Serious about his candidacy, he started attending board meetings in the district just outside Wichita. One night, he spotted an extra packet of documents prepared for a board member, and asked if he could have them. He received permission.
He leafed through the papers and came across Mr. Stevens’ bill for his district-issued credit card. The monthly bill was for more than $11,000, Mr. Konkel said.
Then he started asking questions. He requested copies of credit card bills from the previous two years, and he believes he discovered more questionable charges: “There were meals charged almost every day, including the weekend, and sometimes twice a day.”
There also were hundreds of dollars in charges for office supplies and for hotel rooms in Las Vegas, New Orleans, and the Kansas City area, he said.
“One meal was $415, and he left a $100 tip,” Mr. Konkel said.
Attempts to reach Mr. Stevens were unsuccessful.
‘Eager To Cooperate’
School board members receive all official requests for documents, so they were alerted to Mr. Konkel’s findings. Susan Walston, the board president, read a statement on behalf of the board during its meeting March 19, when members accepted a letter from Mr. Stevens stating his intention to retire.

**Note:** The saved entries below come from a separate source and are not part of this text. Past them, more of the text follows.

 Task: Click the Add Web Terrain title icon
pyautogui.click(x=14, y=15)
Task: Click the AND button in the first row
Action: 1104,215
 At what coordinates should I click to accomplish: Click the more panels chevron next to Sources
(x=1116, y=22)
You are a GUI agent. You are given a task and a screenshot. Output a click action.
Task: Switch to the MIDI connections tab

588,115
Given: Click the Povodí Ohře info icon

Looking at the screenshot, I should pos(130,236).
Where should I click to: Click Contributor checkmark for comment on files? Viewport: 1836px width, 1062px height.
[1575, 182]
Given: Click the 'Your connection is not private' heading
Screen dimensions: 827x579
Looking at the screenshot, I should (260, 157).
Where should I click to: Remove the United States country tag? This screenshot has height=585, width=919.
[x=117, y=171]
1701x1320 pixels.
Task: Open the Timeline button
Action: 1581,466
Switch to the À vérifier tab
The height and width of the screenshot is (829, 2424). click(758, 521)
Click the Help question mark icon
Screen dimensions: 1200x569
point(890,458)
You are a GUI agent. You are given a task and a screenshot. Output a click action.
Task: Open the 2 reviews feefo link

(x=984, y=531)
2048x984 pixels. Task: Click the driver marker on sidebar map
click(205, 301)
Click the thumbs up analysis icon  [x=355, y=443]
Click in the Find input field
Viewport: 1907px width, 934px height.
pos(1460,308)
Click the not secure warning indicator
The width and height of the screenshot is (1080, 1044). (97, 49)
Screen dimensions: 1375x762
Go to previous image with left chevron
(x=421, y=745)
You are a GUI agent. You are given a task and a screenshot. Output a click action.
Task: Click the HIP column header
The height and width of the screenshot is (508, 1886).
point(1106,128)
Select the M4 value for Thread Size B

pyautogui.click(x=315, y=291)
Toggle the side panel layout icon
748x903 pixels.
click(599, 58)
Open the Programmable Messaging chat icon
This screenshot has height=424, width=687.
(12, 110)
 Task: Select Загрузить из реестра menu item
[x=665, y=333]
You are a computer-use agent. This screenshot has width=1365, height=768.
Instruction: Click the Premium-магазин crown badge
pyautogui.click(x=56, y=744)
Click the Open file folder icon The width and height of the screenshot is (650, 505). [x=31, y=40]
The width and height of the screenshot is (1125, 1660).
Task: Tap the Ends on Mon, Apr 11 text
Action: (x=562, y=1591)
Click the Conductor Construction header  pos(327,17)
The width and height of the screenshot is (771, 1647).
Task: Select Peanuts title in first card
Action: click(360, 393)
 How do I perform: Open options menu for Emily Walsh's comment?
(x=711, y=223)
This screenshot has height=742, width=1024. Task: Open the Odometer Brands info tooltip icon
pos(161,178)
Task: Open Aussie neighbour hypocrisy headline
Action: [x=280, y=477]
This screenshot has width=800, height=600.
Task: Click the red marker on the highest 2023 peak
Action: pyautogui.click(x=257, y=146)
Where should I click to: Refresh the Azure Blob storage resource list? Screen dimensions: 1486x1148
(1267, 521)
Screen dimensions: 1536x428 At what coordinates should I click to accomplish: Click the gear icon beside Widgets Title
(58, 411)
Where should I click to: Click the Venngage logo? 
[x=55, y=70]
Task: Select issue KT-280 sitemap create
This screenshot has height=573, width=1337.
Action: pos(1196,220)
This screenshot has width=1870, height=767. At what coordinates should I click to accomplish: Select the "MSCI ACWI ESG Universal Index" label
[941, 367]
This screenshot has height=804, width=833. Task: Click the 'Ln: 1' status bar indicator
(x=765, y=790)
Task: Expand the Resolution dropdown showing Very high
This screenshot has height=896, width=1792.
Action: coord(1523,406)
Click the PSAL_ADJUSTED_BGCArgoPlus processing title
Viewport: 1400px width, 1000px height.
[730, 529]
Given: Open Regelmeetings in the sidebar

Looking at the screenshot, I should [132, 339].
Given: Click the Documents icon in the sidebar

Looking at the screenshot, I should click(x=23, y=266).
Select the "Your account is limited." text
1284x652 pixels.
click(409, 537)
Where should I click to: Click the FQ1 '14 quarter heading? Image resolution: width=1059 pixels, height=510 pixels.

“It is a tragedy that the actions of one individual have been allowed to cast a shadow over our school district,” Ms. Walston stated. “We have had and will continue to have quality programs for our students.”
Ms. Walston said the retiring superintendent had agreed to work with an auditor hired by the district to examine any questions about spending.
“Dr. Stevens has advised that he is eager to cooperate with the audit to the fullest extent, and should the audit disclose inappropriate personal expenditures, he will reimburse the district promptly,” she said.
Local affairs, meanwhile, aren’t Mr. Konkel’s only interest. He is the student body president at Campus High School in Haysville, a “yell leader,” or cheerleader, and the editor of the school newspaper, The Colt Special. He performs magic shows, and wants to be a professional illusionist.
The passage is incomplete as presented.